Max fit son grand retour en 1919 avec "Le Petit Café", tiré d'une célèbre comédie de Tristan Bernard, dont le fils, Raymond Bernard, assura d'ailleurs la mise en scène. Ce n'était pas seulement le premier long métrage de Linder, mais aussi la vraie comédie française; ce fut un grand succès qui marqua pour Raymond Bernard le début d'une carrière très honorable et fit renaître chez Max le désir de réussir en Amérique. Il y retourna donc mais cette fois en tant que propre producteur. Malgré quelques difficultés pour trouver l'argent nécessaire à ses projets, il parvint à mener à bien trois longs métrages : "Soyez ma femme" (Be My Wife!) et "Sept ans de malheur" (Seven Year's Bad Luck), tous deux de 1921, puis "L'étroit mousquetaire" (The Three Must-Get-Theres,1922), ces deux derniers films constituant le sommet de son art. "Sept ans de malheur" comportela célèbre scène du miroir et du sosie; les domestiques de Max ayant brisé une grande glace, pour dissimuler la bévue, le cuisinier revêt les vêtements de nuit de Max et, placé derrière le cadre du miroir, imite jusqu'aux moindres mouvements de son maître. Cette séquence d'une merveilleuse drôlerie inspirera les Marx Brothers dans "Soupe au Canard".
Dans "L'Etroit mousquetaire", amusante parodie du célèbre film de Douglas Fairbanks, "Les trois mousquetaires" (1921) dont il réutilise d'ailleurs une partie des décors, on voit apparaître à l'époque de Richelieu les objets les plus anachroniques : des téléphones, des motocyclettes, des dactylos, un buste de Napoléon...jamais Linder n'aura été plus inventif, comme on peut en juger dans les extraits inclus dans "En compagnie de Max Linder" (1963).

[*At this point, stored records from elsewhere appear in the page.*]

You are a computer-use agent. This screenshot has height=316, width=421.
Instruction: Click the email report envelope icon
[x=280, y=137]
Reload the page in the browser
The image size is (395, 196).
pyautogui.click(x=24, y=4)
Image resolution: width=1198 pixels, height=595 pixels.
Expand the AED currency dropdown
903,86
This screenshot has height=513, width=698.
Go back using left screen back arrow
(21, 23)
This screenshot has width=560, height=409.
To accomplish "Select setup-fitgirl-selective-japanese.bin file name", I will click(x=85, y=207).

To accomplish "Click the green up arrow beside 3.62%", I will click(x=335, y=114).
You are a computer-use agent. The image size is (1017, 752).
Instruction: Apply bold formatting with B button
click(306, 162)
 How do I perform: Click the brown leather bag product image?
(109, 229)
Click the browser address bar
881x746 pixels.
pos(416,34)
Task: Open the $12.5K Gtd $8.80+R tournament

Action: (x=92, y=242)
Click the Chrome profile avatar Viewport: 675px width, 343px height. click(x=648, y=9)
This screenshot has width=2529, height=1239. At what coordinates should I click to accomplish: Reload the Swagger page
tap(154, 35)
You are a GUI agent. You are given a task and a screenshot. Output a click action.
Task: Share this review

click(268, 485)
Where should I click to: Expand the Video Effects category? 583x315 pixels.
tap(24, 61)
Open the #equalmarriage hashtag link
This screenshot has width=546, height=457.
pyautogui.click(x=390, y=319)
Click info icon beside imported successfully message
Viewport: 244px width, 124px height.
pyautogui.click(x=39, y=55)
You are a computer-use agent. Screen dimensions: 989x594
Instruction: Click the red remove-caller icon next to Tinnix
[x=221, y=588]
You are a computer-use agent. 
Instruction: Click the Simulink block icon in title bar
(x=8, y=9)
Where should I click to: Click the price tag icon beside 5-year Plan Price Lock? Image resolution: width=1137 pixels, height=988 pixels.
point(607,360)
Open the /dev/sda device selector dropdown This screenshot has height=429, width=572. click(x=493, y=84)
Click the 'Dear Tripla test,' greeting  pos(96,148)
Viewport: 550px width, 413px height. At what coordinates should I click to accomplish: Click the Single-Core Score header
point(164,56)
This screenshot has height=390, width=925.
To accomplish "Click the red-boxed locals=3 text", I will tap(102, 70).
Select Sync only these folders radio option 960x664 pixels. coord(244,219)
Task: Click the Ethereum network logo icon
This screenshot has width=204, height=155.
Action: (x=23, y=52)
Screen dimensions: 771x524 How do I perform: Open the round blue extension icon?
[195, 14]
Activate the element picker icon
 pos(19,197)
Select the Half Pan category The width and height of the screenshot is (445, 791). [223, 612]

Mais pour Max Linder commençait le déclin. Il revint en France et, après bien des difficultés, tourna "Au secours" (1923), une histoire burlesque de maison hantée (que le grand Abel Gance accepta de diriger par amitié pour lui) avant de mettre en scène son ultime film "Le Roi du cirque" (Der Zirkuskönig,1924), tourné à Vienne. En août 1923, il avait épousé Hélène Peters, la fille d'un restaurateur parisien de vingt ans sa cadette. Le 30 octobre 1925, le couple après un voyage en Suisse, regagnait son appartement parisien. Le lendemain, on découvrit leurs corps. Des rumeurs coururent selon lesquelles tous deux avaient conclu le pacte de mourir ensemble. Nul doute que la mauvaise santé de Max aggravée par un état dépressif et sa carrière sur le déclin aient hâté cette échéance.
L'apport de Max Linder au cinéma comique naissant est immense : il enrichit des scénarios vulgaires d'une grande finesse d'observation, d'une mesure presque réaliste : il réconcilia le cirque et le vaudeville, la grosse farce et la comédie légère; enfin, il imposa un type profondément original, caractéristique de son époque. C'est "le comique de Molière adapté au cinématographe" (Marcel Achard). De Chaplin à Pierre Etaix, tous les grands comiques de l'écran lui doivent quelque chose...
1909
1914
Soyez ma femme (You come with Me,1921)
Sept ans de malheur (Seven Years Bad Luck,1922)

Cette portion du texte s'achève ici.